··· ENTRIES SUPPLIED ···

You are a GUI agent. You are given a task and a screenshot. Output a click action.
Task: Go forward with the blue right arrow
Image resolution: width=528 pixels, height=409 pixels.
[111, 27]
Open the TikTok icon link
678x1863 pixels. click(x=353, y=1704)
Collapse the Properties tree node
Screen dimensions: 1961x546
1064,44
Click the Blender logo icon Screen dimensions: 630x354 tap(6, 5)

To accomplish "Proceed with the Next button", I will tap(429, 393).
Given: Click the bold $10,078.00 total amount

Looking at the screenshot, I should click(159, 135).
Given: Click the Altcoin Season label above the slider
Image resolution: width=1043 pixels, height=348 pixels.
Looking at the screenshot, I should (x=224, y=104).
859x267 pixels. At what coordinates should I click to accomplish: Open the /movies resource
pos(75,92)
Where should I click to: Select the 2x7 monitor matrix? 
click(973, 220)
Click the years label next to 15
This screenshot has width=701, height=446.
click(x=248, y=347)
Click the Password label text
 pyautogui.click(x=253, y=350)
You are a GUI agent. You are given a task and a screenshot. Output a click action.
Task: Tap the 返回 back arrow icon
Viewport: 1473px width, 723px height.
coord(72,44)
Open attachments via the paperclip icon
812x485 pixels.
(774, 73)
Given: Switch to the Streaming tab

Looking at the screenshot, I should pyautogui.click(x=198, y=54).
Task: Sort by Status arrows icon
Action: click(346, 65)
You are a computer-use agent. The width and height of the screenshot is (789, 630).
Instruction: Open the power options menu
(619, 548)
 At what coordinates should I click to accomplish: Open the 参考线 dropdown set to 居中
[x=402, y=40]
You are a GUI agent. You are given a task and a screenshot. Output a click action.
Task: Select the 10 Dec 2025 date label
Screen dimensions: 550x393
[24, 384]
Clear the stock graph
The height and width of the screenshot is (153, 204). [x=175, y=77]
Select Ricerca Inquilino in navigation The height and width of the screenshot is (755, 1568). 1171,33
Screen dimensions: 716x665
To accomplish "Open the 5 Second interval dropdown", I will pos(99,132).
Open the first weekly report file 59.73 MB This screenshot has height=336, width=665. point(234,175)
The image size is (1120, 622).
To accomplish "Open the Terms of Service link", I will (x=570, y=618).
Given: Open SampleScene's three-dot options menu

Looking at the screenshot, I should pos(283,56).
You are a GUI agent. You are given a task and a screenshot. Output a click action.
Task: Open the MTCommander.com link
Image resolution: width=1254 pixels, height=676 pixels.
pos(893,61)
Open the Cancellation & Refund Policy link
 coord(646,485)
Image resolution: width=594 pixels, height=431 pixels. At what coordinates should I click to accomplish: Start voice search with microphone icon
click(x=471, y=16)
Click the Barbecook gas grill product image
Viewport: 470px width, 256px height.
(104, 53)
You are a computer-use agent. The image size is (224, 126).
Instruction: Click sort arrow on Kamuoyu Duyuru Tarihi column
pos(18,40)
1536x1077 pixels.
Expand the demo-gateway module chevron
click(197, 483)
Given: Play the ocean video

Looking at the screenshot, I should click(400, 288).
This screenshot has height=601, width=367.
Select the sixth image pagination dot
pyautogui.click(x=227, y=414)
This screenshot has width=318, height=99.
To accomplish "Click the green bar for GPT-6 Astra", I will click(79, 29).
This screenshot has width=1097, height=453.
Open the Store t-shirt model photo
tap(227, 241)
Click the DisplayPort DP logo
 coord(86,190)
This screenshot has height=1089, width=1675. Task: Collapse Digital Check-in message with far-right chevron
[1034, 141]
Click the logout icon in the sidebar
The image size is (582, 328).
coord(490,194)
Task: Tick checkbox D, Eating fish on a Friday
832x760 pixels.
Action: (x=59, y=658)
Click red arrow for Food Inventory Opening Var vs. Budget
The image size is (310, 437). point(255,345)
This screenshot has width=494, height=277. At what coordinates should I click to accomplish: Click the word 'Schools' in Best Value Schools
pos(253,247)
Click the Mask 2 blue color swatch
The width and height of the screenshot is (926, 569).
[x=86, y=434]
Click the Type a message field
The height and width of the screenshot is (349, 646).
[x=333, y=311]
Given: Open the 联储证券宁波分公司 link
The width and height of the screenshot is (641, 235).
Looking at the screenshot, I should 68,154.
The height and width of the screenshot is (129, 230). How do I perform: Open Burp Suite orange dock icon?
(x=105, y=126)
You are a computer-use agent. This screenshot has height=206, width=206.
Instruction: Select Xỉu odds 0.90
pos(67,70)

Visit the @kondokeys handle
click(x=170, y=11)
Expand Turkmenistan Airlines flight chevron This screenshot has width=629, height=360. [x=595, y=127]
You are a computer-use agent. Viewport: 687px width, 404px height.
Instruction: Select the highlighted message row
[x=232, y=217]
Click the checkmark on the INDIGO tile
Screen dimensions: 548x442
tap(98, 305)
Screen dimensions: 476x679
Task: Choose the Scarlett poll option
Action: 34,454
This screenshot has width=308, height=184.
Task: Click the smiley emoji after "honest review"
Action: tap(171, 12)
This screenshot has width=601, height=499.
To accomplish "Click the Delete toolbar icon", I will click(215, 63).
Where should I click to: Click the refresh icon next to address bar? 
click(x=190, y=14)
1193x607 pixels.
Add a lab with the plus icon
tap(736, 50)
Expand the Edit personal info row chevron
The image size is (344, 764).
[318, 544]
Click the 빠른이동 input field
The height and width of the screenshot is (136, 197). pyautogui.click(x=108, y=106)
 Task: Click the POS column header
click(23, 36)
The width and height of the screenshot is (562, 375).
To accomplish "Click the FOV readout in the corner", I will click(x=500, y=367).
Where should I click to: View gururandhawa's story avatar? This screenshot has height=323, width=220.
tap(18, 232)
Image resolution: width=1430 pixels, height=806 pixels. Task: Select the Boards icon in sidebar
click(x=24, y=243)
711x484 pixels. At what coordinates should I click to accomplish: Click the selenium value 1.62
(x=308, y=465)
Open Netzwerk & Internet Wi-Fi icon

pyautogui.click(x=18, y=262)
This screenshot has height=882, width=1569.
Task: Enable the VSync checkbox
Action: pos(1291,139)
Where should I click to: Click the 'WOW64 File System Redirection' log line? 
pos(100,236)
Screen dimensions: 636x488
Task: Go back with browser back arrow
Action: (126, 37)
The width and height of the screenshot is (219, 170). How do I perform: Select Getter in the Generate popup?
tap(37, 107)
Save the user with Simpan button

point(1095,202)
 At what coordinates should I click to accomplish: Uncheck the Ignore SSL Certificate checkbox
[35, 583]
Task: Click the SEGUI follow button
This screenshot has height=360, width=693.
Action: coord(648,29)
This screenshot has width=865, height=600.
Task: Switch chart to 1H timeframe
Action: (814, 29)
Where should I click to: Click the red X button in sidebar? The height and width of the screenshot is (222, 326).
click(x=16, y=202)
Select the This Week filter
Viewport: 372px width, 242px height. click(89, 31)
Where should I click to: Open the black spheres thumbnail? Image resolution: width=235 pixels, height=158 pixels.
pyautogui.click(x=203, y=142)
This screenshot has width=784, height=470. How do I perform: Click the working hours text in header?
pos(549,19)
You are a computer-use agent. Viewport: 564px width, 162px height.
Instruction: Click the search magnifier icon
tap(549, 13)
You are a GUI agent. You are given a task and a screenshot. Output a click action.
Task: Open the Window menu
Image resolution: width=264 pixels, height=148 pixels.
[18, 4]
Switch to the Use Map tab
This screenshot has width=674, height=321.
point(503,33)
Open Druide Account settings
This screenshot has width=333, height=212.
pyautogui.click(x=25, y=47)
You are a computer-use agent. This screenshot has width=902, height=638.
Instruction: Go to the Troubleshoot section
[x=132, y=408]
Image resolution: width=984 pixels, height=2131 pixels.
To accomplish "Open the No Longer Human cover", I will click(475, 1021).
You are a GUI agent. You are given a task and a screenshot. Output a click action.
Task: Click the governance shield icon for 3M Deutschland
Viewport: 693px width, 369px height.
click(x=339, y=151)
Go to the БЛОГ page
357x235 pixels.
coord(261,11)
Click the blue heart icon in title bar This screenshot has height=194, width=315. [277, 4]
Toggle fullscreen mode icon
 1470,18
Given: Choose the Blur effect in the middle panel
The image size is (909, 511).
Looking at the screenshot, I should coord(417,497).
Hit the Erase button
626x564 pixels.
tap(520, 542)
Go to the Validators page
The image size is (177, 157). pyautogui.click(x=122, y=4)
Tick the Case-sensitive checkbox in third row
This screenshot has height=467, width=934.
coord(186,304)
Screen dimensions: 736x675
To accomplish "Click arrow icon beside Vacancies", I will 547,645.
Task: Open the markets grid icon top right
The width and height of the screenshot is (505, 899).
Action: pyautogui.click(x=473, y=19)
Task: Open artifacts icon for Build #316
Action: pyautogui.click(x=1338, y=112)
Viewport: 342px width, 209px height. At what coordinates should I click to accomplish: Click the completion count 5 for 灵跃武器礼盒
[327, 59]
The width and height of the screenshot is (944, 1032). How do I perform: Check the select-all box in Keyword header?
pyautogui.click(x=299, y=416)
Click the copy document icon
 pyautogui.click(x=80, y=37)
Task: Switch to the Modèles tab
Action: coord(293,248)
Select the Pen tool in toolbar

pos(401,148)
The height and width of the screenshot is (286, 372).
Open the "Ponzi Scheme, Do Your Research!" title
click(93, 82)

···

## [EXERCISE DETAILS]
Retype only this portion of the data above: the line containing "Task: Open the Window menu", the line containing "has width=902, height=638.", and all lines between them, exactly.

## [SOLUTION BELOW]
Task: Open the Window menu
Image resolution: width=264 pixels, height=148 pixels.
[18, 4]
Switch to the Use Map tab
This screenshot has width=674, height=321.
point(503,33)
Open Druide Account settings
This screenshot has width=333, height=212.
pyautogui.click(x=25, y=47)
You are a computer-use agent. This screenshot has width=902, height=638.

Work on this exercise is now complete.